If you’re in a family that has known PAH and known gene already that’s variant. So, say you’re in a BMPR2 family, maybe you don’t know the mutation, but someone in your medical care world does, that’s a cheaper test, that’s a targeted test. You could say, “Well, we’re not going to bother to send the whole panel out, because we know this family has BMPR2. This is so rare, it’d be weird for them to have another gene.” That’s about 250 to $300. So, some families, especially in the previous era, used to elect to spend that themselves out-of-pocket, because they didn’t want their genetic information for their child to be already dictated at they’re four years old and they already have PAH, which is a challenge, and then we’re going to label them as having a, quote, “mutation”. That stigma has begun in the last five to seven years to really dwindle, thankfully. There are protections for people genetically. Genetics has become so ubiquitous in our care that we don’t have that happen very often anymore that someone just pays out-of-pocket.
So, I’m really excited to continue working with our group on the task force for genetics and genomics for the World Symposium on PH, and also just for the collaborative opportunities and processes that we have going on in North America and beyond already. I think if you’re a family who is struggling with this, one thing you can hold onto with hope is that we are learning so much every day about genetics and genomics. It’s not just about yes, no mutation. It’s now about what are the variations and the pathways associated with these genes and how can people in the bench, and then ultimately those of us translating into the clinics, how can we take either novel therapeutic developments or existing therapies that, oh, it turns out that therapy that has been on the shelf for 50 years actually influences the activity of genes related to the gene that causes my kid’s PH. There’s a lot of work going on to try and figure that out.

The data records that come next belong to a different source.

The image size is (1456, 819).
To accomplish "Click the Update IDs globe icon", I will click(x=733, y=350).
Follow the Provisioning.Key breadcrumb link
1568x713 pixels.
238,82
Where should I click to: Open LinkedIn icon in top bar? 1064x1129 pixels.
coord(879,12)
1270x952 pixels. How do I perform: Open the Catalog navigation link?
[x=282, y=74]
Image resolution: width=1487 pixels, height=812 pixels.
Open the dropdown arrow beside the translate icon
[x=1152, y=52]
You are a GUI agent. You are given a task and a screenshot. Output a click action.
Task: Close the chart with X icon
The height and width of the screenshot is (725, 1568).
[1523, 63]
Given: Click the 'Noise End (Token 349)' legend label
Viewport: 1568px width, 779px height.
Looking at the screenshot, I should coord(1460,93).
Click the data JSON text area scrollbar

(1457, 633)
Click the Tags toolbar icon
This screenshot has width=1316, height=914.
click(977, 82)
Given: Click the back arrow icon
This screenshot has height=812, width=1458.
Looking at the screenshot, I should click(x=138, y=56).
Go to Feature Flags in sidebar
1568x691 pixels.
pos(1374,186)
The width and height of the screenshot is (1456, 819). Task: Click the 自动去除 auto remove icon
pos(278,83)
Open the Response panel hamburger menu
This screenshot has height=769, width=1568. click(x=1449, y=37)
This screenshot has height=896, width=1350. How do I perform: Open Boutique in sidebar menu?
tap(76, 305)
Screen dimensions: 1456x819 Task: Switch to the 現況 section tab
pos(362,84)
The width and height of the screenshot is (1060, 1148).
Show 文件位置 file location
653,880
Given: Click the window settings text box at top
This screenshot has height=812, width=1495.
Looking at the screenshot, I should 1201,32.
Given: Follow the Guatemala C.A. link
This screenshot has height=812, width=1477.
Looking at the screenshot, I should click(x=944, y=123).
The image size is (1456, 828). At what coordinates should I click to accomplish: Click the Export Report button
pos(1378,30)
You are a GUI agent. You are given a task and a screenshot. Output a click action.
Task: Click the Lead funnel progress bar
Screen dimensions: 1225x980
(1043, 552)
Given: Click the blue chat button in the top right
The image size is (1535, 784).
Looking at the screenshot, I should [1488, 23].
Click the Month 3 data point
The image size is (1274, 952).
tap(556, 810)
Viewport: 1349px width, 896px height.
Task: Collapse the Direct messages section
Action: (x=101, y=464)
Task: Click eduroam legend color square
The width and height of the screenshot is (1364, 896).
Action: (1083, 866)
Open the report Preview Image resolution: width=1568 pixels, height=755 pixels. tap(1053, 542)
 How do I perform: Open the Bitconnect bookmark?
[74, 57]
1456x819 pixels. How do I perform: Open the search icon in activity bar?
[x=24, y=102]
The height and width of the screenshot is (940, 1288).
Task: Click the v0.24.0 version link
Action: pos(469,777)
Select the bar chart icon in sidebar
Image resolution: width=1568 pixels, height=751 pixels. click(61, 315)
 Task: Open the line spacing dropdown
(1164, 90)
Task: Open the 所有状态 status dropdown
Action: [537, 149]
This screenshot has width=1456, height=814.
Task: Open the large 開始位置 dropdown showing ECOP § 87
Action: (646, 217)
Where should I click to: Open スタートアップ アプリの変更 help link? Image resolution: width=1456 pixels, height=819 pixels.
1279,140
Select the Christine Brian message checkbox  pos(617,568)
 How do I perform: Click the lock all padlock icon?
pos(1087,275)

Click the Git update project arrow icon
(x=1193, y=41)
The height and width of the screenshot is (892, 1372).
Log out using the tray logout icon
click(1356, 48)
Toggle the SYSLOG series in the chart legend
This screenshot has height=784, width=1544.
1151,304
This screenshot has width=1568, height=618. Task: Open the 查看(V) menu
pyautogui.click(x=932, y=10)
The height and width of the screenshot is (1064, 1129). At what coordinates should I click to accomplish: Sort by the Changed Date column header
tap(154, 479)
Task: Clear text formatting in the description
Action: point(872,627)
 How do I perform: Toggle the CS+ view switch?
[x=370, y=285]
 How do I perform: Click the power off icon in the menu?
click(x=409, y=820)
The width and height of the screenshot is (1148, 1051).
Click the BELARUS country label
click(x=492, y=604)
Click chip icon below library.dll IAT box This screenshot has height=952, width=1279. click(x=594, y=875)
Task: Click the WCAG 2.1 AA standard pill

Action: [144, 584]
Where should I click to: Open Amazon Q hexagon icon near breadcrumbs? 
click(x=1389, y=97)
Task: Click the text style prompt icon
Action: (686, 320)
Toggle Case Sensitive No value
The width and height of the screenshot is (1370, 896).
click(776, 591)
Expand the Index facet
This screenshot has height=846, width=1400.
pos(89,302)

Sotatercept, as I said, is just one example of that. I think and hope we’re going to have many more soon.
So, this summer is a great opportunity to kind of regroup, think about where we’re at, lay groundwork for what we want to challenge the field to do in the next five years, and really set the stage for the next era of PH therapy, which I think is coming quickly. That’s going to be beyond relaxing the blood vessels, what we call vasodilation, but into modifying the underlying causes. So, we have great hope. Genetics and genomics are just one component of that.
I’m Eric Austin, and I’m aware my patients are rare.